This letter includes all of the submission received between July 5, 2012 and the date of this letter. Please enjoy this relatively short letter, because the deluge of Pennsic submissions starts commentary next month. As always, my greatest thanks and appreciations to everyone who provides commentary.

When commenting, please keep in mind the continuing issues with Eastern Crown's scanner that tend to render greens as teals. If a submission is not colored with Crayola markers, I will mention it.

Commentary on this letter closes on September 10, 2012.

Your servant,

Alys Eastern Crown

1: Aildreda de Tamworthe -Resub Device

OSCAR finds the name registered exactly as it appears in July of 2006, via the East

Per chevron argent and azure, three estoiles counterchanged

Consulting herald: Alys Mackyntoich

The identical device was returned on the July 2006 LoAR for conflict with Enid of Crickhollow's device, Per chevron argent and azure, two mullets of six greater and six lesser points and a swan naiant counterchanged, with a single CD for changes to the primary charges. Under the RfS, there was a significant, but not substantial (X.2), difference between mullets of six greater and six lesser points and estoiles.

Enid of Crickhollow has filed a blanket letter of permission to conflict which appears on the 6/30/2012 Ansteorra LoI (http://oscar.sca.org/index.php?action=145&id=23601). The letter grants permission for armory that is one countable step away from Enid's, which Aildreda's is, even under SENA.

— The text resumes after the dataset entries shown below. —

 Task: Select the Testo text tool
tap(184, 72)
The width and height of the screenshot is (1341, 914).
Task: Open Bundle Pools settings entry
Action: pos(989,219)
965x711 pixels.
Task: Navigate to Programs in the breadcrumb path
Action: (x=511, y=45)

2: Anlon Find mac Robartaigh -New Badge

OSCAR finds the name registered exactly as it appears in June of 2002, via Æthelmearc

(Fieldless) Three chevronels couped and braced azure

Consulting herald: Anlon Find mac Robartaigh


3: Caer Adamant, Shire of -Resub Badge

OSCAR finds the name registered exactly as it appears in November of 1991, via the East

Azure, a pale vert fimbriated Or

Consulting herald: Lillia de Vaux

The identical badge was previously submitted and returned on the April 2010 LoAR for conflict with Cherie des Jardins, Azure, on a pale Or three crescents azure, and with the flag of Barbados, Azure, on a pale Or a trident head sable. With the changed treatment of tertiary charges under S.E.N.A., these conflicts no longer exist.


4: Cima bat Avraham -New Name & New Device

Argent, a horse rampant azure and a bordure counter-compony azure and Or

Submitter desires a feminine name.
Language (Italian/Hebrew) most important.
Culture (Italian/Hebrew) most important.

Consulting herald: Abdullah ibn Harun

Cima is found in "Jewish Women's Names in 13th to 15th Century Navarre," by Julie Stampnitzky (http://www.s-gabriel.org/names/juetta/navarra.html) with this spelling dated to 1286, 1305, 1312, 1328, 1334, 1340, 1341, 1342, 1351, 1370, 1377.

bat Avraham is from Eleazar ha-Levi's "A Jewish Memory Book: Nuremburg, 1349" (KWHSS Proceedings 2004).


5: Ernst Nuss von Kitzengen -New Heraldic Title

OSCAR is unable to find the name, either registered or submitted.

Coach Herald

The submitter was created a Herald Extraordinary by the Brigantia Principal Herald of the East and the Crown of the East on June 30, 2012.

This heraldic title follows the pattern [surname] + [title] found in RfS III.2.iii.b and in S.E.N.A. NPN1.C.2.e.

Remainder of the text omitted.